**GIVEN EXERCISE:** Copy the entries below character for character, starting at the line containing "Given: Toggle the Mysterious aesthetic chip" and running through the last entry. Leave the pictures out of your copy.

**Entries from a screen grounding dataset:**
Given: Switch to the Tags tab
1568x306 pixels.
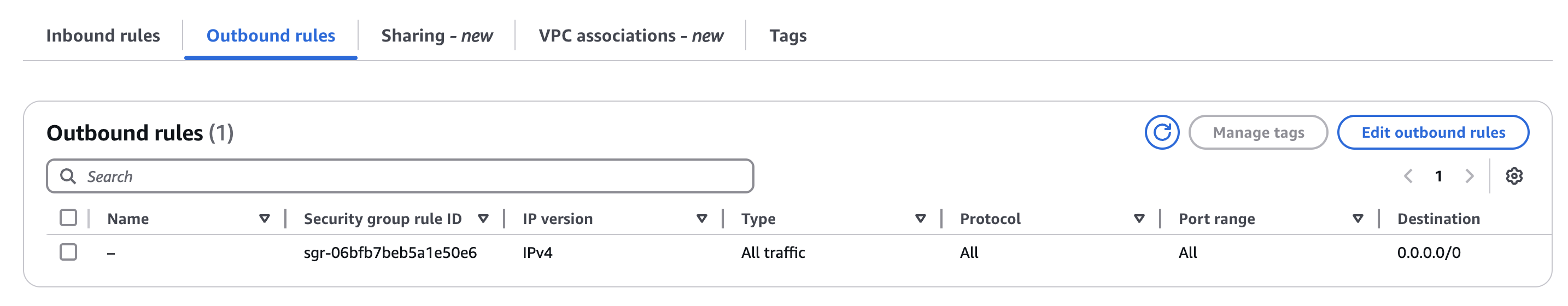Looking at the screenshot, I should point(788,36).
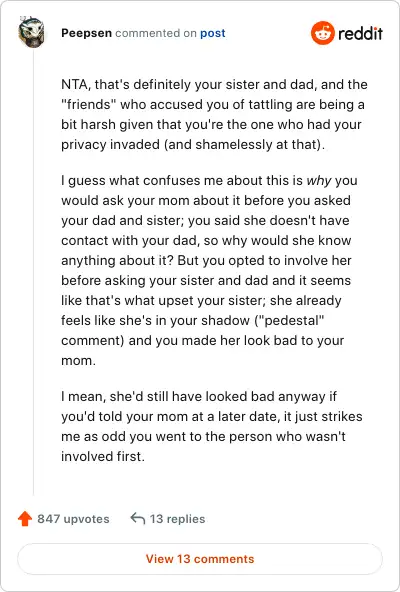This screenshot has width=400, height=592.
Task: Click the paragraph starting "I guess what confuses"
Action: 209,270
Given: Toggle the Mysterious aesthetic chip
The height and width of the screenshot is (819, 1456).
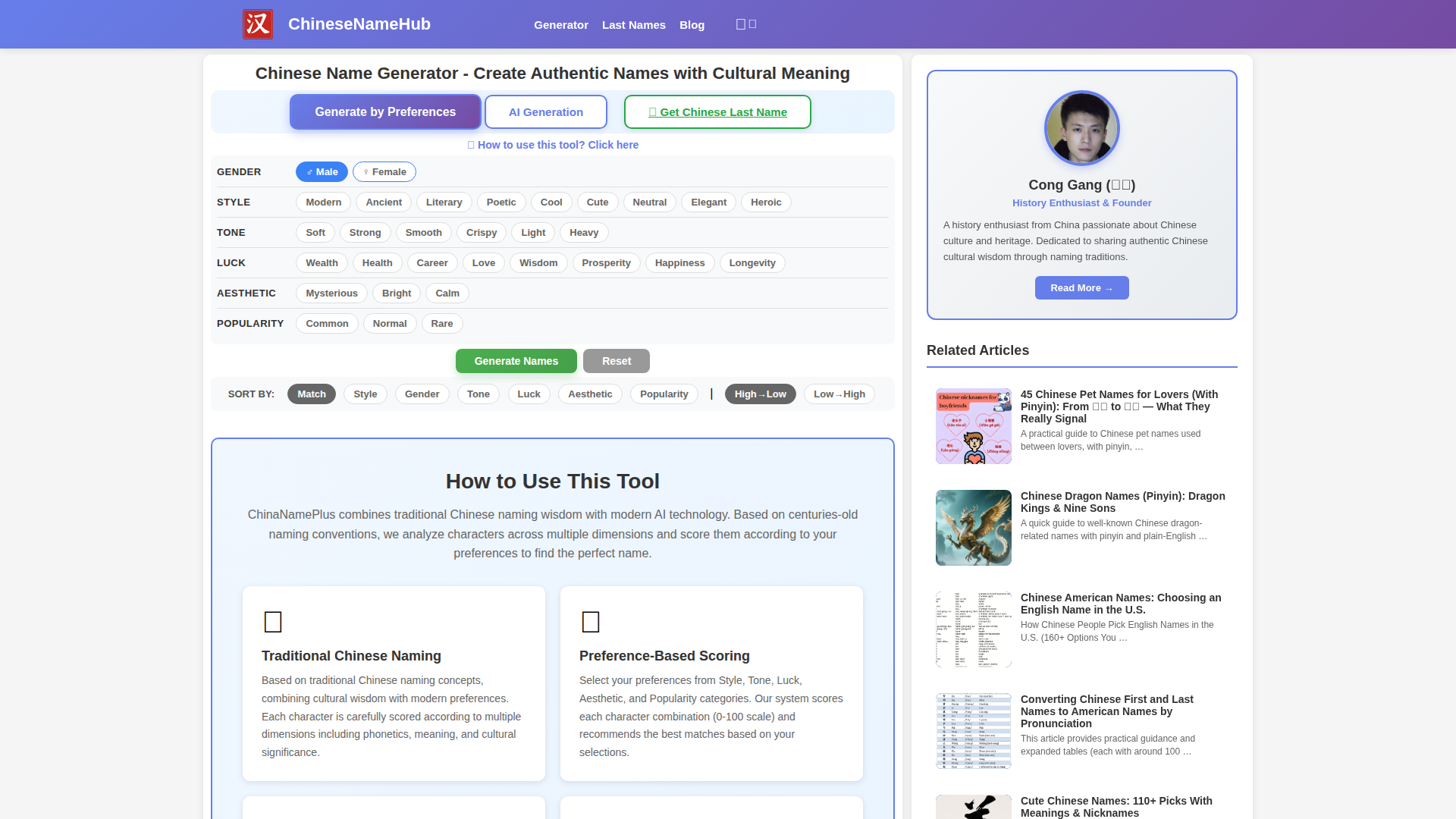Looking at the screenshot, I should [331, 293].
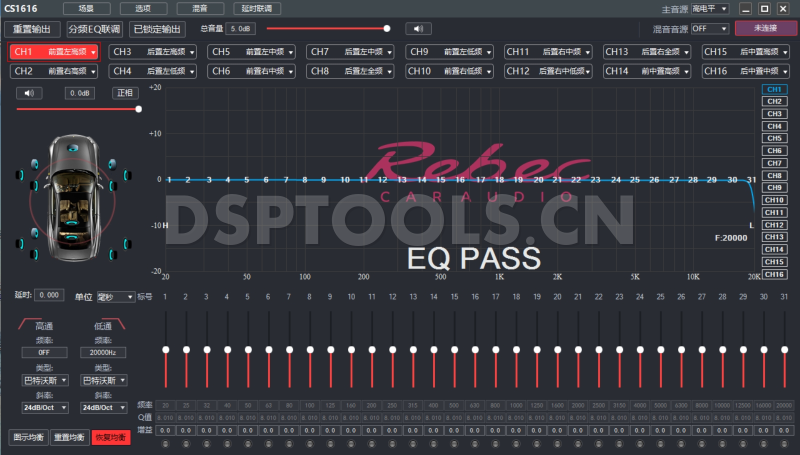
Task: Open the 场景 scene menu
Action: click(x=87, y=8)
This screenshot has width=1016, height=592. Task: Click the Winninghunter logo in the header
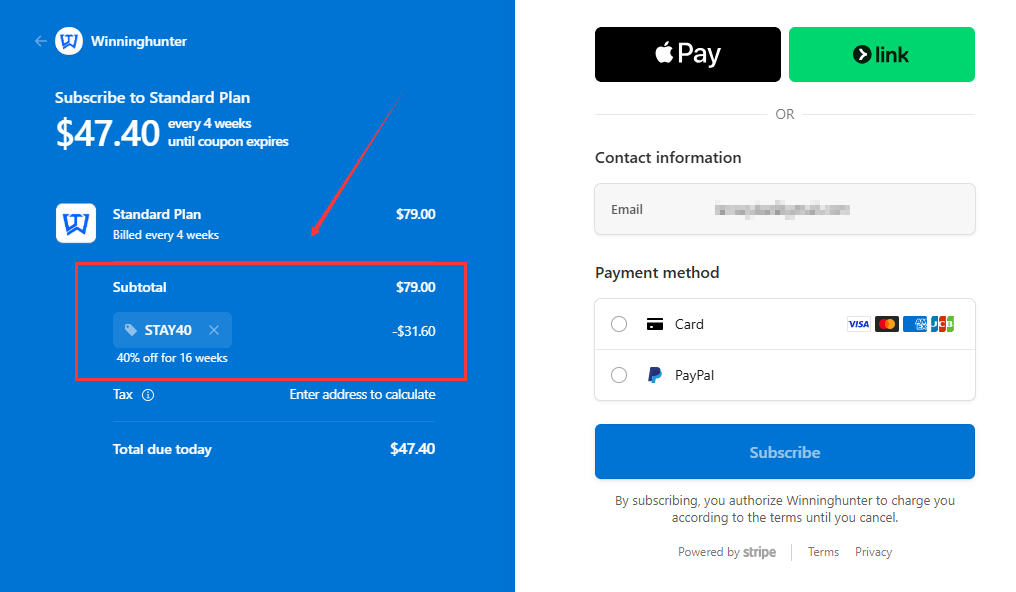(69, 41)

**WRITTEN REPLY:**
Given: Toggle the Mysterious aesthetic chip
The height and width of the screenshot is (819, 1456).
Looking at the screenshot, I should [331, 293].
Task: Open the 场景 scene menu
Action: click(x=87, y=8)
This screenshot has width=1016, height=592. Task: Click the Winninghunter logo in the header
(69, 41)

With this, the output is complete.